For each line below with the word "under", write out a copy.

[Pixel coordinate grounding data]
.....

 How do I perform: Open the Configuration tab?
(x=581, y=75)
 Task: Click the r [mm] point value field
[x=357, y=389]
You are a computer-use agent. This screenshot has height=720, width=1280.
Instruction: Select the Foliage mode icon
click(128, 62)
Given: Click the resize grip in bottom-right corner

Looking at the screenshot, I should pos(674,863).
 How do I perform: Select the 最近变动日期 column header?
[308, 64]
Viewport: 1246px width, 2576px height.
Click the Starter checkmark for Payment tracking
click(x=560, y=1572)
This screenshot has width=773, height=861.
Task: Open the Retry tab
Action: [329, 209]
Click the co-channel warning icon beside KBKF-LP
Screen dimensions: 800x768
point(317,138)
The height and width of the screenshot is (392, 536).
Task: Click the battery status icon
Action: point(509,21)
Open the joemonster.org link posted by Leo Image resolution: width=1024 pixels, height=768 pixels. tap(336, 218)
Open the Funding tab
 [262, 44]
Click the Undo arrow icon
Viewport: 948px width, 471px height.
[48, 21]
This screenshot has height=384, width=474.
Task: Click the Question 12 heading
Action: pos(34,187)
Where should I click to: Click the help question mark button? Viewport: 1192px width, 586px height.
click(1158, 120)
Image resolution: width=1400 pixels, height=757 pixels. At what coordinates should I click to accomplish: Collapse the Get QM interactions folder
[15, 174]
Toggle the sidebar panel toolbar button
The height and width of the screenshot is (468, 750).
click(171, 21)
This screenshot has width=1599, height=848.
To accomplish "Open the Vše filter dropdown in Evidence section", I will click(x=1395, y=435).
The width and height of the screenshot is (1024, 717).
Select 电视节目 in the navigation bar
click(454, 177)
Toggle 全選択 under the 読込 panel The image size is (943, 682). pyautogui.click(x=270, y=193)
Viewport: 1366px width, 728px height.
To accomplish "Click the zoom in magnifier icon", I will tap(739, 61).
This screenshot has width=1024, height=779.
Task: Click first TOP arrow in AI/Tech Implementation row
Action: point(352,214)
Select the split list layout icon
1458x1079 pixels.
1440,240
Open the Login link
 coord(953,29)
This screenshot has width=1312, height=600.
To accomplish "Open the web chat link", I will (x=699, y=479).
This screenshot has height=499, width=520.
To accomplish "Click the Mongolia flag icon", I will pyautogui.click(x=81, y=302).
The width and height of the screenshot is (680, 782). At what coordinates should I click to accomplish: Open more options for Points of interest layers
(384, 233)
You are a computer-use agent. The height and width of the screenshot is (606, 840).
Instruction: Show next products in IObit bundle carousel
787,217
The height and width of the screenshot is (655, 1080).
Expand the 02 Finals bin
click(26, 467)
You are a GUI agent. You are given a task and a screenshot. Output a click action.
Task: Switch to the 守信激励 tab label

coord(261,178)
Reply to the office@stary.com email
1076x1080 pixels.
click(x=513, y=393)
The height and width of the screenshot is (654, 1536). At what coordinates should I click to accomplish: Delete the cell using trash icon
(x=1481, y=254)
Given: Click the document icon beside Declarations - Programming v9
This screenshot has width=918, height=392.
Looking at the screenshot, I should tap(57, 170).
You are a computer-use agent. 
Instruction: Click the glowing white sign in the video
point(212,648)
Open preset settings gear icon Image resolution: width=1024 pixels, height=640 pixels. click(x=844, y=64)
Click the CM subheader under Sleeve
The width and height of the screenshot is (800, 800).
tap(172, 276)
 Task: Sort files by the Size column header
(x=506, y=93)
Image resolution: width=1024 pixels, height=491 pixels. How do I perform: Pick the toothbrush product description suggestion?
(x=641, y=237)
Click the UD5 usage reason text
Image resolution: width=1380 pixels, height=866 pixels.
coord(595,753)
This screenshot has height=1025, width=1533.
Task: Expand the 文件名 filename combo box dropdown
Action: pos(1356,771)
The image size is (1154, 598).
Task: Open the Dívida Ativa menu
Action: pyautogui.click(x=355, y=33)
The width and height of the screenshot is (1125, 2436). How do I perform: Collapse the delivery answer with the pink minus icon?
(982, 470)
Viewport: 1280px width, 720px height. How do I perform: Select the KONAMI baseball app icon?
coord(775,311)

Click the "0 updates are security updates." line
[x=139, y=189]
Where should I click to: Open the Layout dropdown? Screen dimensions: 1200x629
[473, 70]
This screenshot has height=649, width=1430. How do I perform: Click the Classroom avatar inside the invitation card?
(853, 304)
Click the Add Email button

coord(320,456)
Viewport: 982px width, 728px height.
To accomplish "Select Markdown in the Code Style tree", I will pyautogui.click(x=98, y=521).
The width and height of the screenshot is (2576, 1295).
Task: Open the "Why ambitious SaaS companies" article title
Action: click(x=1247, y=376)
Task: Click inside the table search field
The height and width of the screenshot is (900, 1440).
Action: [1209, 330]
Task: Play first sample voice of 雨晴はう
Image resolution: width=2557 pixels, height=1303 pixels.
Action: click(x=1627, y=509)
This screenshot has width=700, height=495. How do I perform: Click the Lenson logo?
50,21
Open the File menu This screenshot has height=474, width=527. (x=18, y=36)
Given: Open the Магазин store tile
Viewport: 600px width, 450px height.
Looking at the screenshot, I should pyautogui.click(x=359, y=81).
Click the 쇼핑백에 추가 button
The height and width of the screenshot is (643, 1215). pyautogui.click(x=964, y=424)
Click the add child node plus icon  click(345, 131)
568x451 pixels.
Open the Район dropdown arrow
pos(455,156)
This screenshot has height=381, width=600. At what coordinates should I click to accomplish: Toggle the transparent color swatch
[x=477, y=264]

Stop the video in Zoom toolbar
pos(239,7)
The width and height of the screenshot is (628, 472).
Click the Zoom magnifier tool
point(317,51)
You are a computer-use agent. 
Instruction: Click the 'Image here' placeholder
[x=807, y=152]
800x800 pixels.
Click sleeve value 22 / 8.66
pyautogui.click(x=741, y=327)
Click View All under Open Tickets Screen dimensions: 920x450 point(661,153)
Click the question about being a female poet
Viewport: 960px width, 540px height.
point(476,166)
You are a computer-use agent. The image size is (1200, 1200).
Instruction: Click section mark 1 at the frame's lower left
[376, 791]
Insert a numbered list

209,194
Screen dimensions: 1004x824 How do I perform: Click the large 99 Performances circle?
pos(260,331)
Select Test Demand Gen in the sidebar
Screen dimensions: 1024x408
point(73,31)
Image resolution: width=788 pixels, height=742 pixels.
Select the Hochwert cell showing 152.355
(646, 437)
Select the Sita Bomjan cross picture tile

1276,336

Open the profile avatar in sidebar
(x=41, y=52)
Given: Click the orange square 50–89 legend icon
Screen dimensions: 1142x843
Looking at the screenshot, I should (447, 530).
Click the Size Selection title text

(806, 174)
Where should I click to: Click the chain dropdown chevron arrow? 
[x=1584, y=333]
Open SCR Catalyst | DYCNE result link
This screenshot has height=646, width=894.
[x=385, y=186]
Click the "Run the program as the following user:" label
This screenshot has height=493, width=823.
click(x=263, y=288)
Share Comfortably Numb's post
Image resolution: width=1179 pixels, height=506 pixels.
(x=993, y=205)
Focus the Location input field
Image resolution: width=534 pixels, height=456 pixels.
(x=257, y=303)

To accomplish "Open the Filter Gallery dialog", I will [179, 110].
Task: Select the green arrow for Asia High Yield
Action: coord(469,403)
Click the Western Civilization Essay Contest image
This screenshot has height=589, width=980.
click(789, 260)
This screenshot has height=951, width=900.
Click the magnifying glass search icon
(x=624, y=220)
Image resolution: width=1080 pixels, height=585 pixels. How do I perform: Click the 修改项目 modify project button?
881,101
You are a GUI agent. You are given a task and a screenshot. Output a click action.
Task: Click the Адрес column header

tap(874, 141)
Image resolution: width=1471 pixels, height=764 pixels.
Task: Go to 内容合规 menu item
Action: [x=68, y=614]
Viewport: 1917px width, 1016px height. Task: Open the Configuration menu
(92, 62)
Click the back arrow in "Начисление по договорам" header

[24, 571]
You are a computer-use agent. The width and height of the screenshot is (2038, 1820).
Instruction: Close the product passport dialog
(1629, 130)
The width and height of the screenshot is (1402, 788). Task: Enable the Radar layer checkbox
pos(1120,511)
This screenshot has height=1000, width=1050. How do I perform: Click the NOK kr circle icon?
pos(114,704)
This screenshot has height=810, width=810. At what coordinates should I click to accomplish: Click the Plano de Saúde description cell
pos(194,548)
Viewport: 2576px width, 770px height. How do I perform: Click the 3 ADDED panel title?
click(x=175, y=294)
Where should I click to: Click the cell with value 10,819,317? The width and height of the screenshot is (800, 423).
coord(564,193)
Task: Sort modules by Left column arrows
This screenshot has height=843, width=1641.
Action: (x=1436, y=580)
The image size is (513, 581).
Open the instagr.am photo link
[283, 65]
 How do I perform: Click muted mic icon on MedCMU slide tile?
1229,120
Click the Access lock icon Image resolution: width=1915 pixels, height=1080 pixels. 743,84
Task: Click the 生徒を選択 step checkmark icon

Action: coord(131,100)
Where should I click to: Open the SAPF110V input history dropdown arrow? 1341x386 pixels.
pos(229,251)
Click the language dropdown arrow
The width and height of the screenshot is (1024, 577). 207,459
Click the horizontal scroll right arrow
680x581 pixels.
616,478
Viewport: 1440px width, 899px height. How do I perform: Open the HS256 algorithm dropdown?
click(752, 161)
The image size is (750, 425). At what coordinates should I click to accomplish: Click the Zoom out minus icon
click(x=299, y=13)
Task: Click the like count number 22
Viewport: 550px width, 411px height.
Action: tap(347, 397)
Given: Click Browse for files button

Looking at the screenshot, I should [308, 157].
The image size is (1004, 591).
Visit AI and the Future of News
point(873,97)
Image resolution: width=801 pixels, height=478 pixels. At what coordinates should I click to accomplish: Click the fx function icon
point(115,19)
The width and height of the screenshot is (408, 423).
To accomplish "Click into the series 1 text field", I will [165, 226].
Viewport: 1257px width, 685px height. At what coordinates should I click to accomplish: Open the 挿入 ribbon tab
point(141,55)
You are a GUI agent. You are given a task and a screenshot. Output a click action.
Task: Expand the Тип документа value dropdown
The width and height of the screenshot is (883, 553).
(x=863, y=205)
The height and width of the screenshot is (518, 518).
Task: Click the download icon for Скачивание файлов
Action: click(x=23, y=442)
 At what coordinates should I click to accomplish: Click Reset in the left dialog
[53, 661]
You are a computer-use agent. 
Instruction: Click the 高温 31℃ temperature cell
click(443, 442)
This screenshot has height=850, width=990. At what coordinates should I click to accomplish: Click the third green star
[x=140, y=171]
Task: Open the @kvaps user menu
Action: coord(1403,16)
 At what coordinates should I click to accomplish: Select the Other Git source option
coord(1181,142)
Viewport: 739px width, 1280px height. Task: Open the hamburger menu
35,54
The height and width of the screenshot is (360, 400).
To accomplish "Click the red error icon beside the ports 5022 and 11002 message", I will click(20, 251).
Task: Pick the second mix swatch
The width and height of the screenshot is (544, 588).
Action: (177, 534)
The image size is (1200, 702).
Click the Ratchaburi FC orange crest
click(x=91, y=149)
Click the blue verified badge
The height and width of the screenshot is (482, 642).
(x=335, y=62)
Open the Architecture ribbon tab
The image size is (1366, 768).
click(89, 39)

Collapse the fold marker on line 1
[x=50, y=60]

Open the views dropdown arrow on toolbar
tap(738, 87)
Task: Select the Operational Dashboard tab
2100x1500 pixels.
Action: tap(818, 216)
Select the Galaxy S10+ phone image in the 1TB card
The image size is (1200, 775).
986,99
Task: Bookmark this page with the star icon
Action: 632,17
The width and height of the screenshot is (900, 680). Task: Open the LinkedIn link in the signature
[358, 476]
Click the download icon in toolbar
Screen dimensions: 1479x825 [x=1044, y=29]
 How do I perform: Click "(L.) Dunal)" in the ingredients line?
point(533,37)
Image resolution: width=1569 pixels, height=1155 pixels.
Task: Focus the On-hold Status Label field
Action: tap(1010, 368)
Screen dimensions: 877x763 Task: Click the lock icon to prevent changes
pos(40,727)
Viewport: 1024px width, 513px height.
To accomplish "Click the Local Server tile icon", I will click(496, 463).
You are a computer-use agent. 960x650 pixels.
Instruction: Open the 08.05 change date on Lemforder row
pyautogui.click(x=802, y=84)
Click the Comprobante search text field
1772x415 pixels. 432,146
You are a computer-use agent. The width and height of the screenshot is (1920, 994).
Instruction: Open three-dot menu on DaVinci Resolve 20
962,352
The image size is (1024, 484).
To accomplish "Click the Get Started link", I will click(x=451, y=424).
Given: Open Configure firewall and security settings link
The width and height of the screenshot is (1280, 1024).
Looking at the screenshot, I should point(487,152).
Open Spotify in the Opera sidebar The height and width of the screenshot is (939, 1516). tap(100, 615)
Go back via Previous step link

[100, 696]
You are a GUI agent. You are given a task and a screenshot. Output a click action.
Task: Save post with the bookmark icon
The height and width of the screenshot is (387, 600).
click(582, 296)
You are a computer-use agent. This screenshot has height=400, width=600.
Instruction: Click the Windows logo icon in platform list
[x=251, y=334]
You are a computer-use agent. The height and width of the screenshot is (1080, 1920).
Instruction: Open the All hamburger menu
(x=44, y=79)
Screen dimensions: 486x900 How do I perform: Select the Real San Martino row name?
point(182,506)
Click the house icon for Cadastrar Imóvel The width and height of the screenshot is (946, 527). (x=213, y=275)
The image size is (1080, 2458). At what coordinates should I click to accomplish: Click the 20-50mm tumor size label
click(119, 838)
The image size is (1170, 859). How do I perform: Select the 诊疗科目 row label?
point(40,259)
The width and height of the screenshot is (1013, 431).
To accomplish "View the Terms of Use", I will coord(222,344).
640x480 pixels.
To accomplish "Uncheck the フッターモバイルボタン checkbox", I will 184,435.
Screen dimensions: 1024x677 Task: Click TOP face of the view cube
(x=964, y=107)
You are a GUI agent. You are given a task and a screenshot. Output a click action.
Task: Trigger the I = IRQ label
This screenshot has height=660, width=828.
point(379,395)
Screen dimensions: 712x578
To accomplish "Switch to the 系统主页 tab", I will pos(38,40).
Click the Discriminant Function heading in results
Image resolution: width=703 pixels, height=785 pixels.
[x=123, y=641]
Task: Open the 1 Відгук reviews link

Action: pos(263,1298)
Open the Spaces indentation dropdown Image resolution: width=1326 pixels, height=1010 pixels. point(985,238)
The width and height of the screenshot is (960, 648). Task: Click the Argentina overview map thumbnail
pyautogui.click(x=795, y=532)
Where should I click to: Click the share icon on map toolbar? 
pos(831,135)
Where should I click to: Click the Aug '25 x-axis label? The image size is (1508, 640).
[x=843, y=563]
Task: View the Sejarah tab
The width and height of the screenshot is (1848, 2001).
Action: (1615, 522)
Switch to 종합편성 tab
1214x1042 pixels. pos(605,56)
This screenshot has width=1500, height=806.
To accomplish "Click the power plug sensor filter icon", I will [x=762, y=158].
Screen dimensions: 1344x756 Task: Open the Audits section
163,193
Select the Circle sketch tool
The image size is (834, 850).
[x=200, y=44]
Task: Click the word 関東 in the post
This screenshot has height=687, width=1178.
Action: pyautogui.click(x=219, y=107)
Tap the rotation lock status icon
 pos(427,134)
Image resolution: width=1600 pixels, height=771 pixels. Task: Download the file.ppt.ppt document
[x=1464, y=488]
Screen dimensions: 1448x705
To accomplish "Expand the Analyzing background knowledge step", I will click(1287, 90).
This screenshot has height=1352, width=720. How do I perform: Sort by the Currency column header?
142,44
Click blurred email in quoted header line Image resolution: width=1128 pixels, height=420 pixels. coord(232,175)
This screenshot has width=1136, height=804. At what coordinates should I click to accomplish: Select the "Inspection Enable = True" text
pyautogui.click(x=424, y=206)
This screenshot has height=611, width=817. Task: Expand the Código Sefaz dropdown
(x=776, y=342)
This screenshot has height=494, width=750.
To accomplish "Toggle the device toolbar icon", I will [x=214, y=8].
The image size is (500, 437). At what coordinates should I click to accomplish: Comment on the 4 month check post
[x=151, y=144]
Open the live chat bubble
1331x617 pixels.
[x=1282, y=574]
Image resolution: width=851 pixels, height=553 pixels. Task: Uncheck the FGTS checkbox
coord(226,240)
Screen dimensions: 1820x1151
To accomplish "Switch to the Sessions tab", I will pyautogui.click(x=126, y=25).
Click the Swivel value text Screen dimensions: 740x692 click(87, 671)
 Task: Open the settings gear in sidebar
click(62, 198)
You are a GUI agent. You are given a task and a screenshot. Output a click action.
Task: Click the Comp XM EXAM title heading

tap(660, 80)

.....

# Reply
Toggle 全選択 under the 読込 panel The image size is (943, 682). pyautogui.click(x=270, y=193)
Click the CM subheader under Sleeve
Click View All under Open Tickets Screen dimensions: 920x450 point(661,153)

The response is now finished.